■ **WHAT YOU WILL DO**
Records follow. Print exactly the lines from the one that has "Where should I" through the one that has "Task: Print the image with printer icon", inclusive, and omit the pictures.

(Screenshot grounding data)
=======

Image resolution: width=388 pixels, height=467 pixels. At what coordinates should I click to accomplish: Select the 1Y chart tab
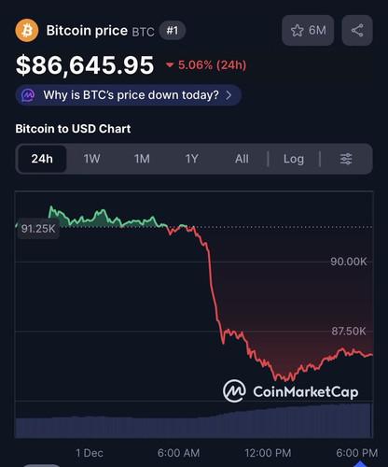[x=191, y=159]
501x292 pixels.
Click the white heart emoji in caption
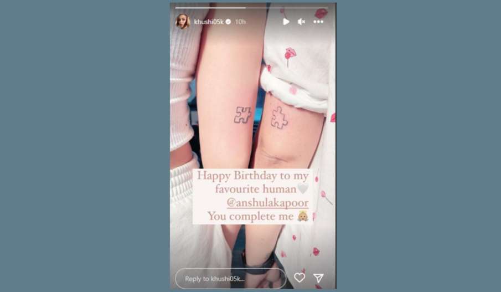pyautogui.click(x=303, y=188)
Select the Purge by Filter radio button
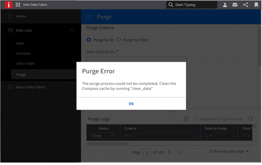This screenshot has width=262, height=165. (x=119, y=40)
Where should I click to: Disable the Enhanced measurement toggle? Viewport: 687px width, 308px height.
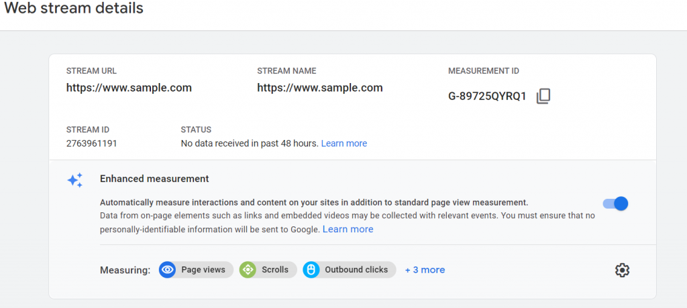616,204
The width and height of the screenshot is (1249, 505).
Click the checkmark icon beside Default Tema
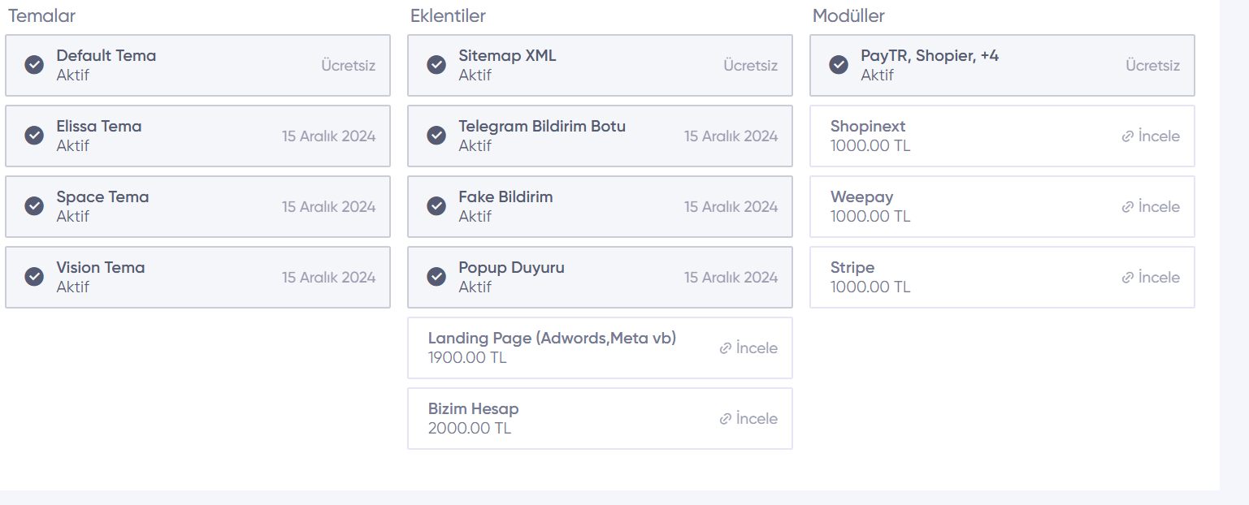34,65
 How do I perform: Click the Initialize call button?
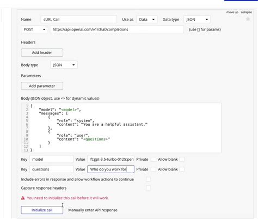(x=42, y=210)
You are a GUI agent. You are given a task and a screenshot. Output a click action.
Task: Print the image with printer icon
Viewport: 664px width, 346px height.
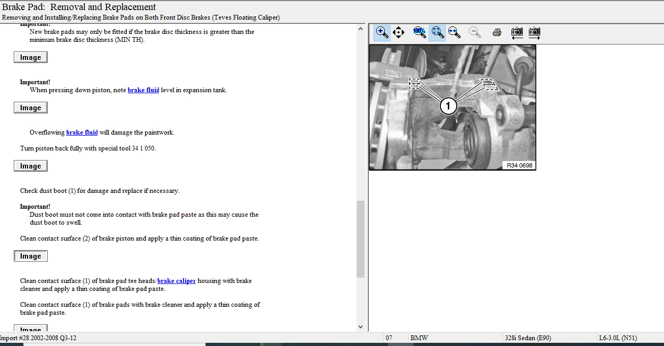click(497, 32)
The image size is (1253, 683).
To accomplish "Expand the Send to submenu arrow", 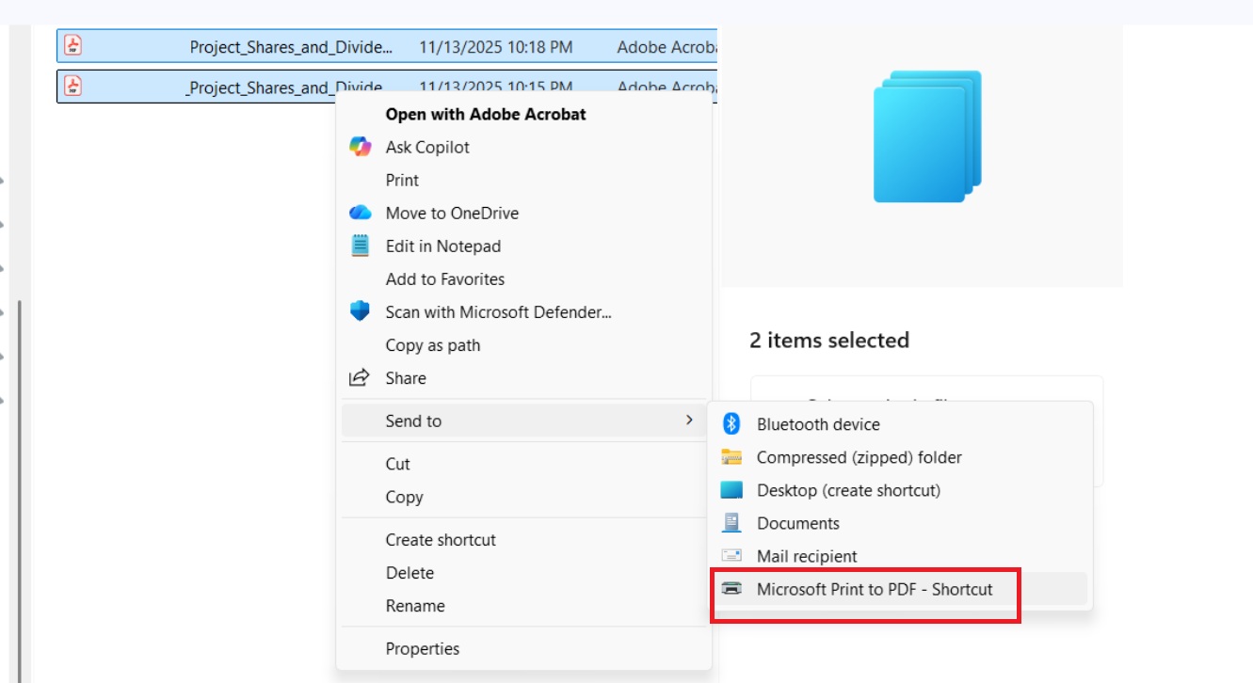I will point(689,421).
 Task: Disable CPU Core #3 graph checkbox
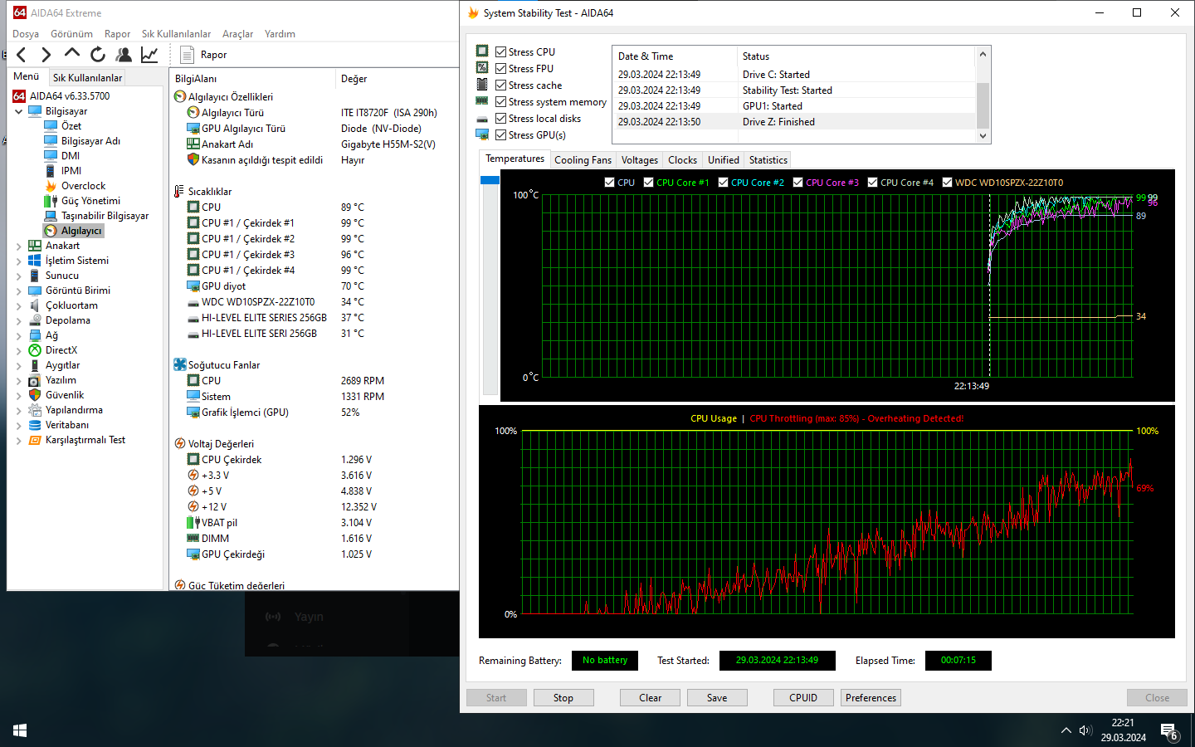[x=797, y=183]
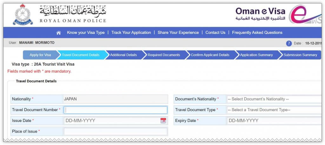Go to the Required Documents step
The width and height of the screenshot is (325, 145).
click(164, 55)
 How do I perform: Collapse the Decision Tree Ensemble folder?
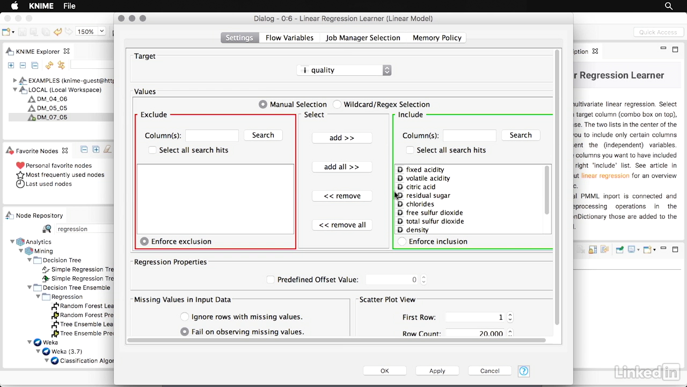pos(30,288)
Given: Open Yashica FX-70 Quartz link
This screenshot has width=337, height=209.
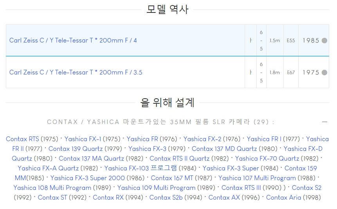Looking at the screenshot, I should click(x=267, y=159).
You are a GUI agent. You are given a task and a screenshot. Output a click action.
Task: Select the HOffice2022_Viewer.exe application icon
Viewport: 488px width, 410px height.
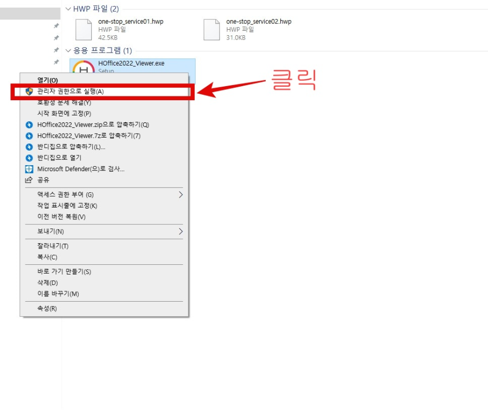(x=82, y=67)
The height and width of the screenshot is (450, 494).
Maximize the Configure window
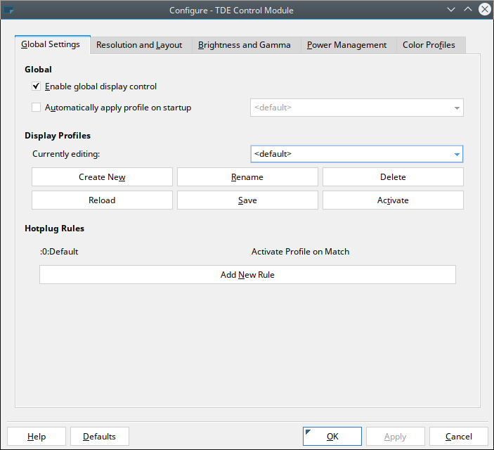click(467, 10)
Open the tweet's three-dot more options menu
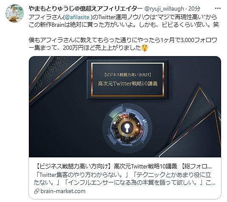The width and height of the screenshot is (227, 202). pos(218,9)
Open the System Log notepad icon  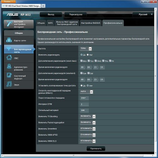(x=9, y=75)
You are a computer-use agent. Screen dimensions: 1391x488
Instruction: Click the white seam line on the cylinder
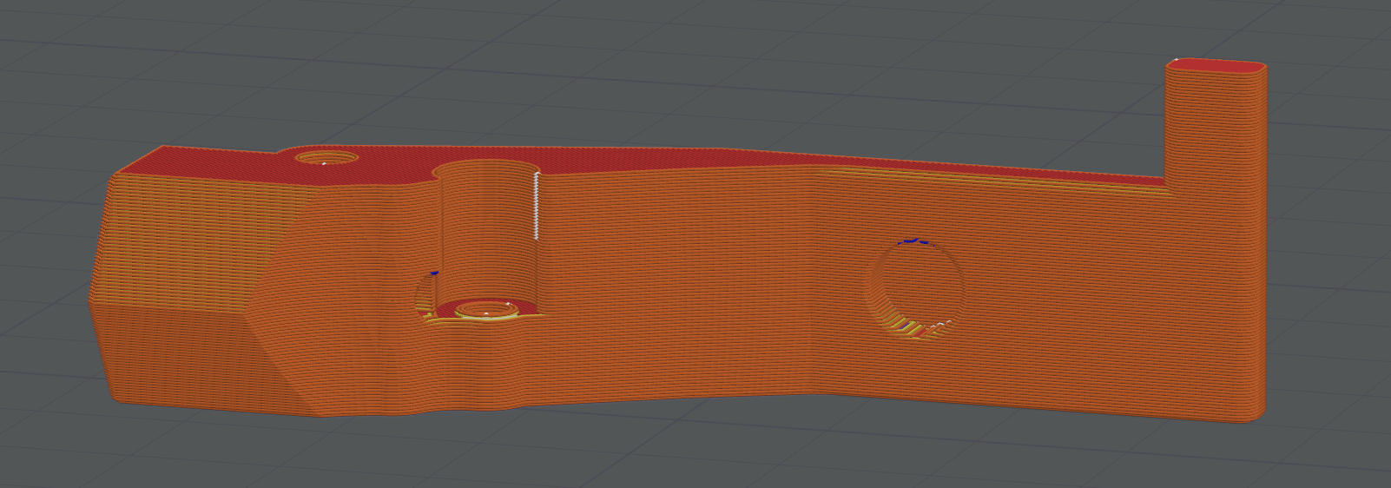coord(537,206)
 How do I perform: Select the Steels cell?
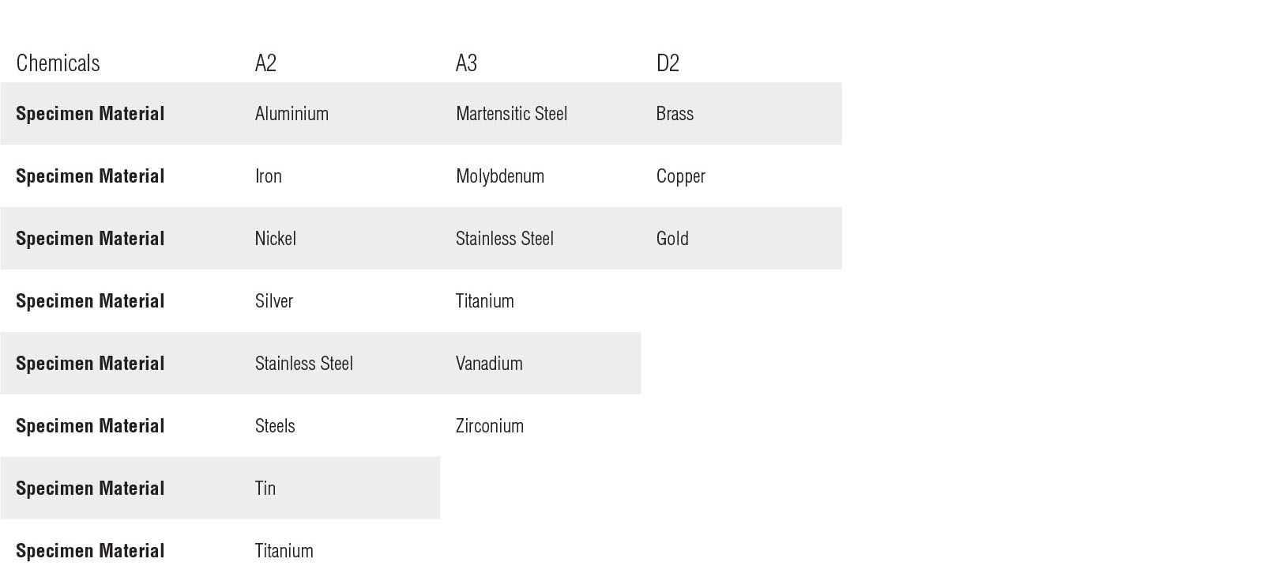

=======

■ **SOLUTION**
Where should I click to: Disable the Enhanced measurement toggle? Viewport: 687px width, 308px height.
616,204
The width and height of the screenshot is (1249, 505).
Click the checkmark icon beside Default Tema
34,65
 How do I perform: Click the Initialize call button?
(x=42, y=210)
You are a GUI agent. You are given a task and a screenshot. Output a click action.
Task: Print the image with printer icon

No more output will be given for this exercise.